## WHAT IS REQUIRED
In the post about Windows laptops, rewrite the part that begins with the words "Cnet reports: Windows" and ends with "even smaller devices.", substituting "Snapdragon 820" for "Snapdragon 835".
* Begin QUOTED PASSAGE *
Stories
Slash Boxes
Comments

SoylentNews is people

posted by mrpg on Friday December 09 2016, @05:33PM   Printer-friendly
from the just-what-customers-have-been-demanding-for-years dept.

Cnet reports: Windows laptops in 2017 could act and feel more like a phone

Microsoft wants its computers to be more nimble.

To that goal, the Qualcomm announced at Microsoft's Windows Hardware Engineering Community event on Wednesday that its Windows 10 devices will support the Snapdragon 835 processor, which you'll see in many top-tier phones next year. The chip will be able to provide Gigabit LTE connectivity, nearly double your battery life and pack it all into even smaller devices.

From the following story we get:

At its WinHEC hardware conference in Shenzhen today, Microsoft announced a range of hardware-driven initiatives to modernize the PC and address two big goals. The first is expanded support for mixed reality; the second is to produce a range of even more power-efficient, mobile, always-connected PCs powered by ARM processors.

[...] The second aspect of the push to modernize the PC is the desire for ever longer battery life, greater portability, and connectivity. To that end, Microsoft is bringing back something that it had before: Windows for ARM processors. Qualcomm-powered Windows 10 PCs will hit the market in 2017.
* End QUOTED PASSAGE *
* Begin LISTED RECORDS *
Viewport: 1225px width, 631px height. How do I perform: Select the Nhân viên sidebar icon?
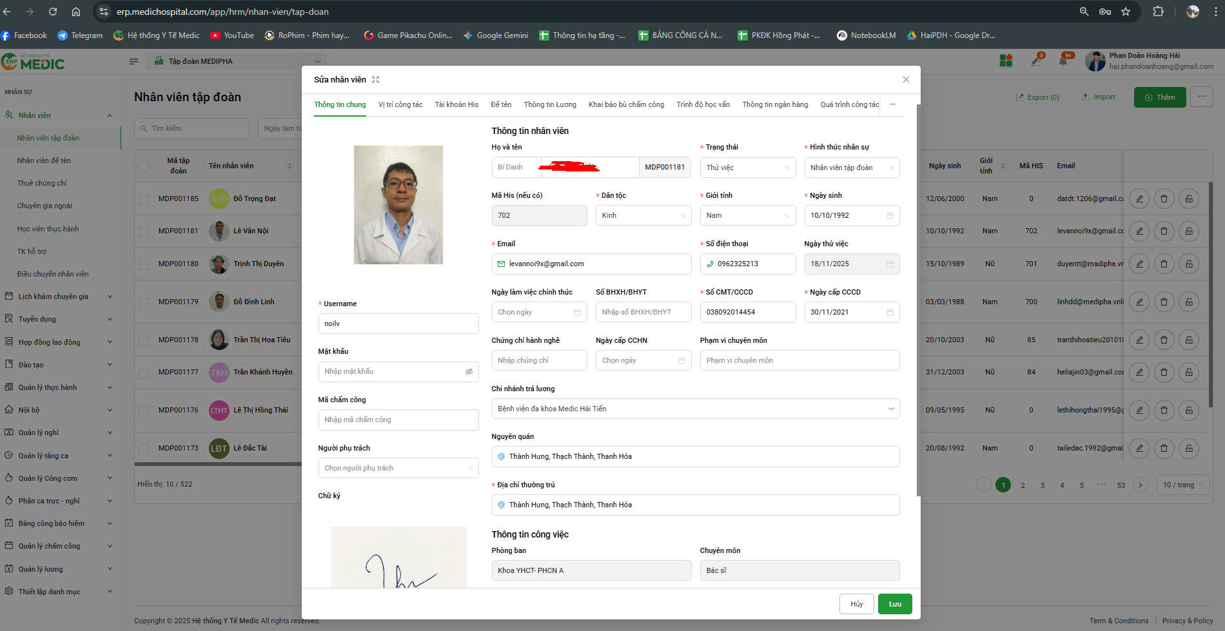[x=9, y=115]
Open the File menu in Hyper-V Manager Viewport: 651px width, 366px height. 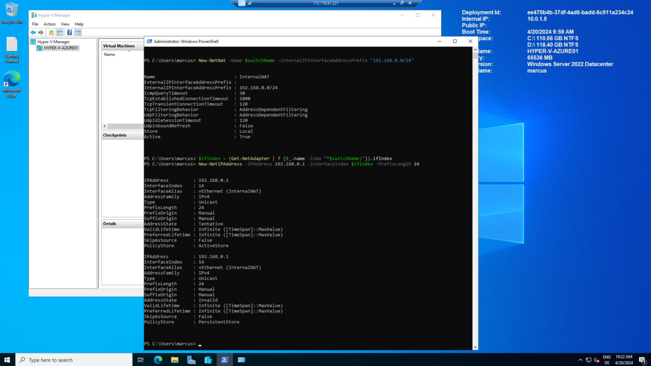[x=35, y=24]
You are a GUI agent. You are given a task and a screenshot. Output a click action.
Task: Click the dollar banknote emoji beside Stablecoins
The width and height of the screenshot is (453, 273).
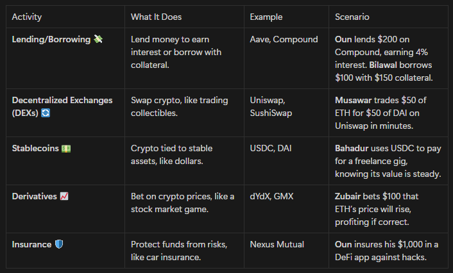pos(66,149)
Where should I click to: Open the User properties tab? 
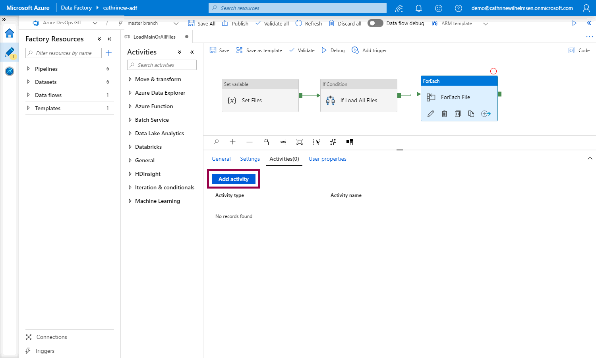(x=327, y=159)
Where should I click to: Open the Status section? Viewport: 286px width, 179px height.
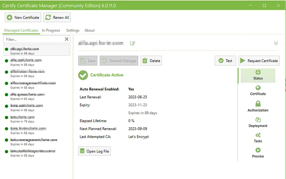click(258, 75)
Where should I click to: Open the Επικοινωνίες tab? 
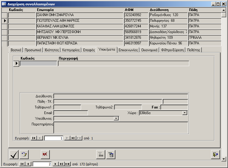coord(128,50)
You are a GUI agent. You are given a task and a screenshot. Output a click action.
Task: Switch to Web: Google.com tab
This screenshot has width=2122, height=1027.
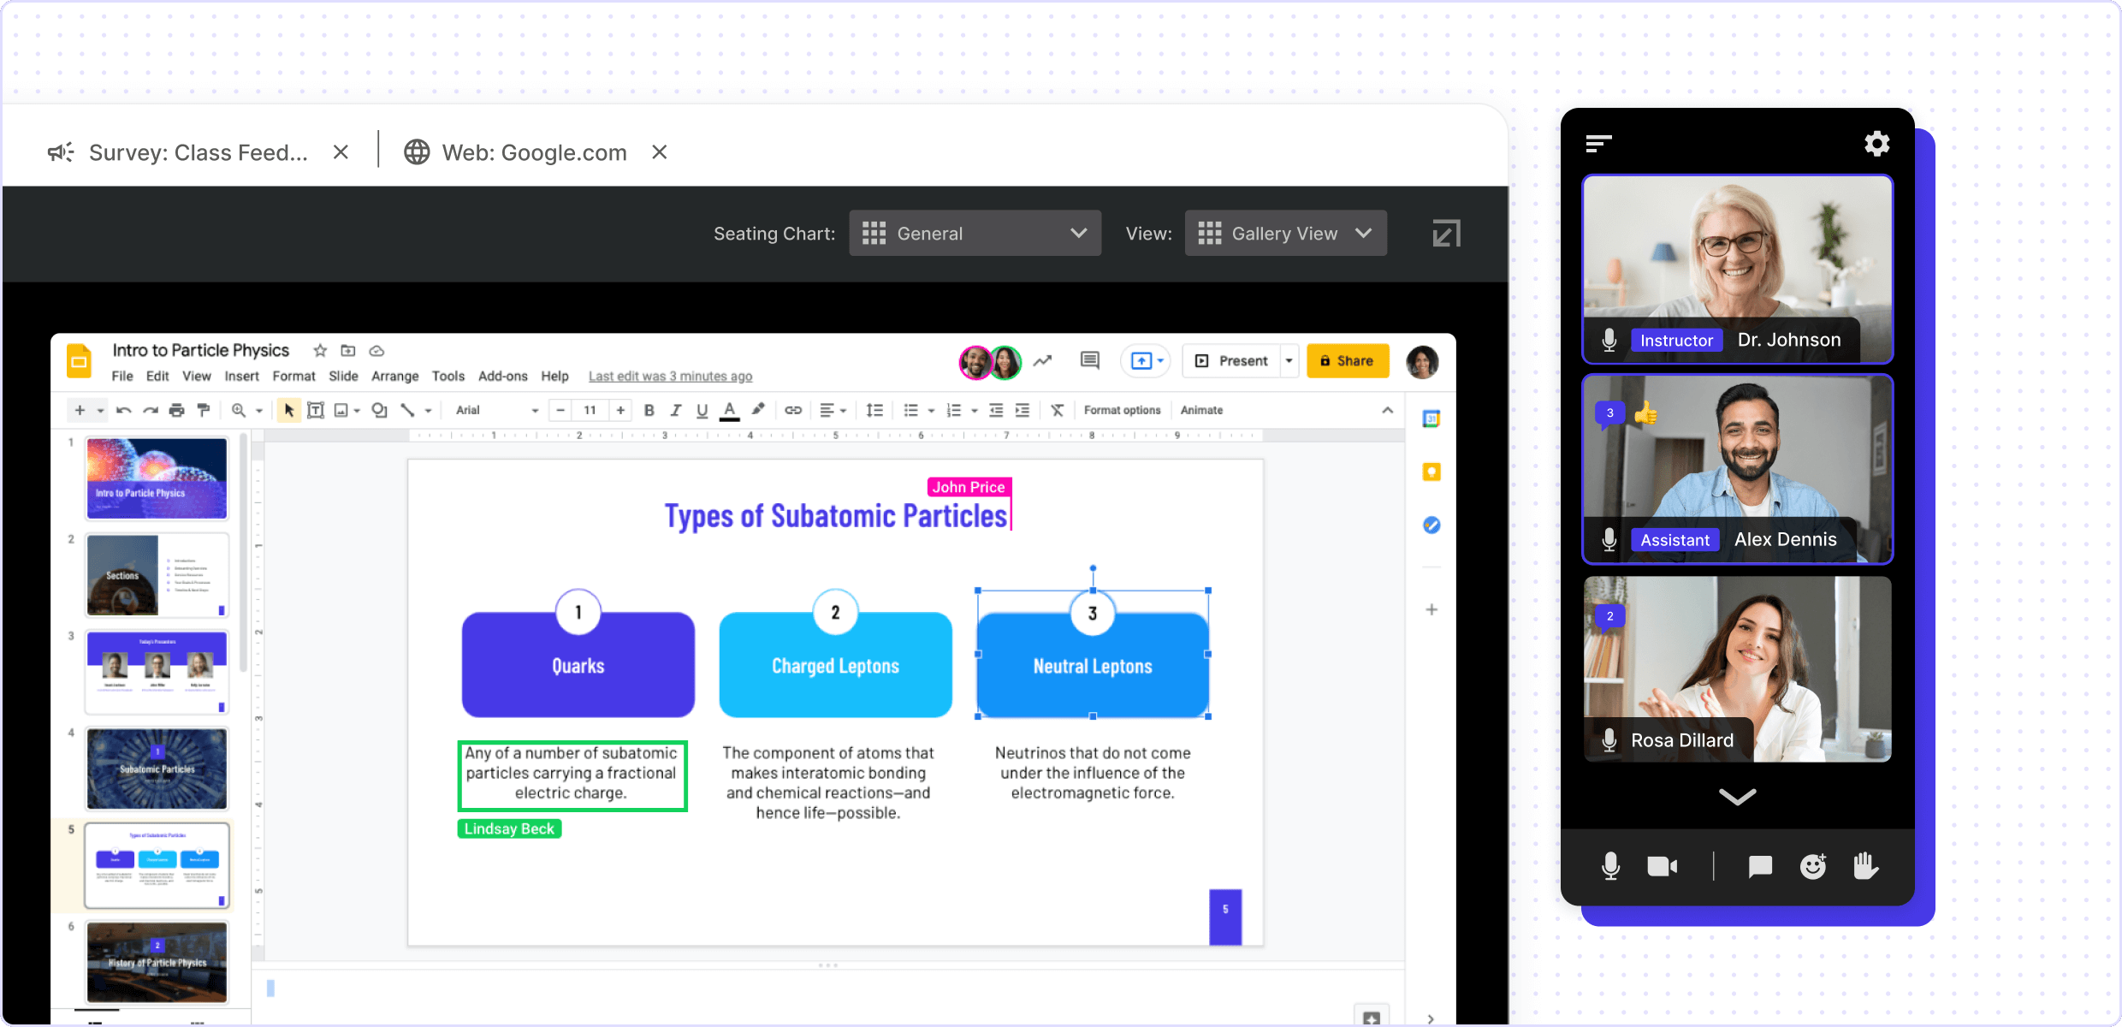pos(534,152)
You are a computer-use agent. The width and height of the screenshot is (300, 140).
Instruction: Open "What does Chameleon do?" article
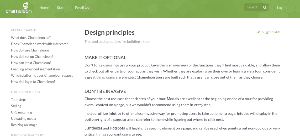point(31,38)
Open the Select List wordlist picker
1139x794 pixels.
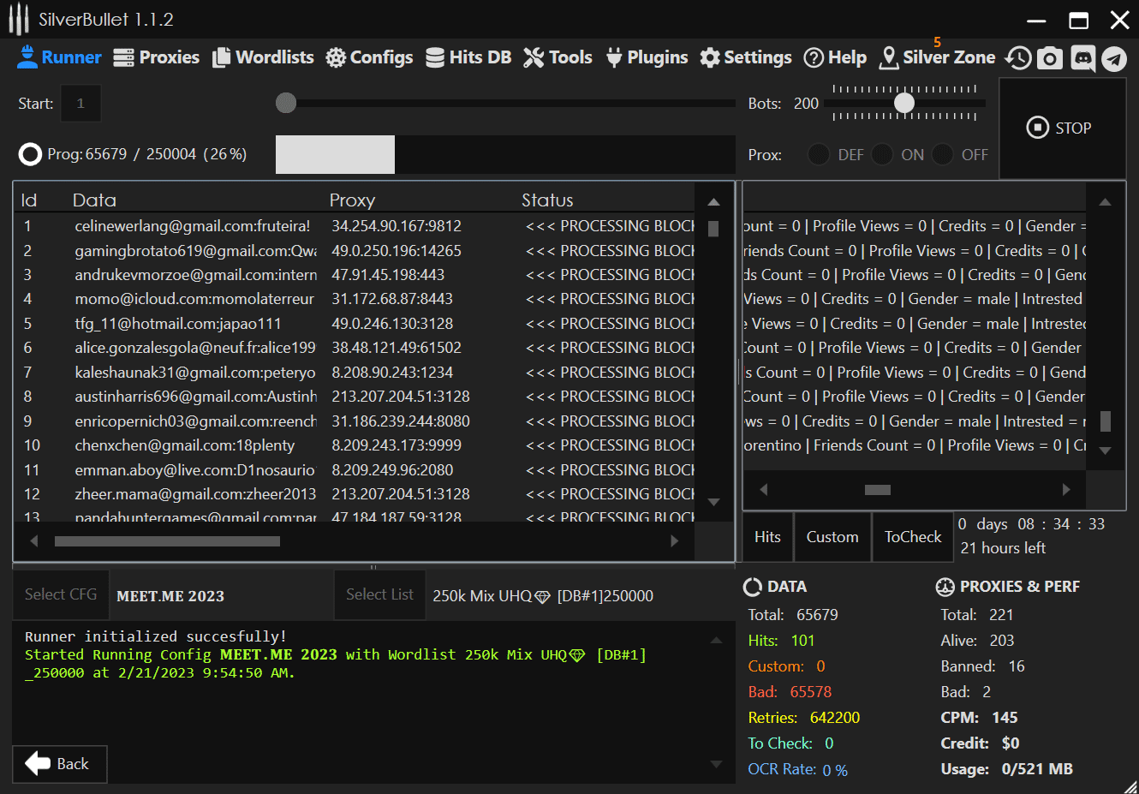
* End LISTED RECORDS *
## SOLVED EXERCISE
Cnet reports: Windows laptops in 2017 could act and feel more like a phone

Microsoft wants its computers to be more nimble.

To that goal, the Qualcomm announced at Microsoft's Windows Hardware Engineering Community event on Wednesday that its Windows 10 devices will support the Snapdragon 820 processor, which you'll see in many top-tier phones next year. The chip will be able to provide Gigabit LTE connectivity, nearly double your battery life and pack it all into even smaller devices.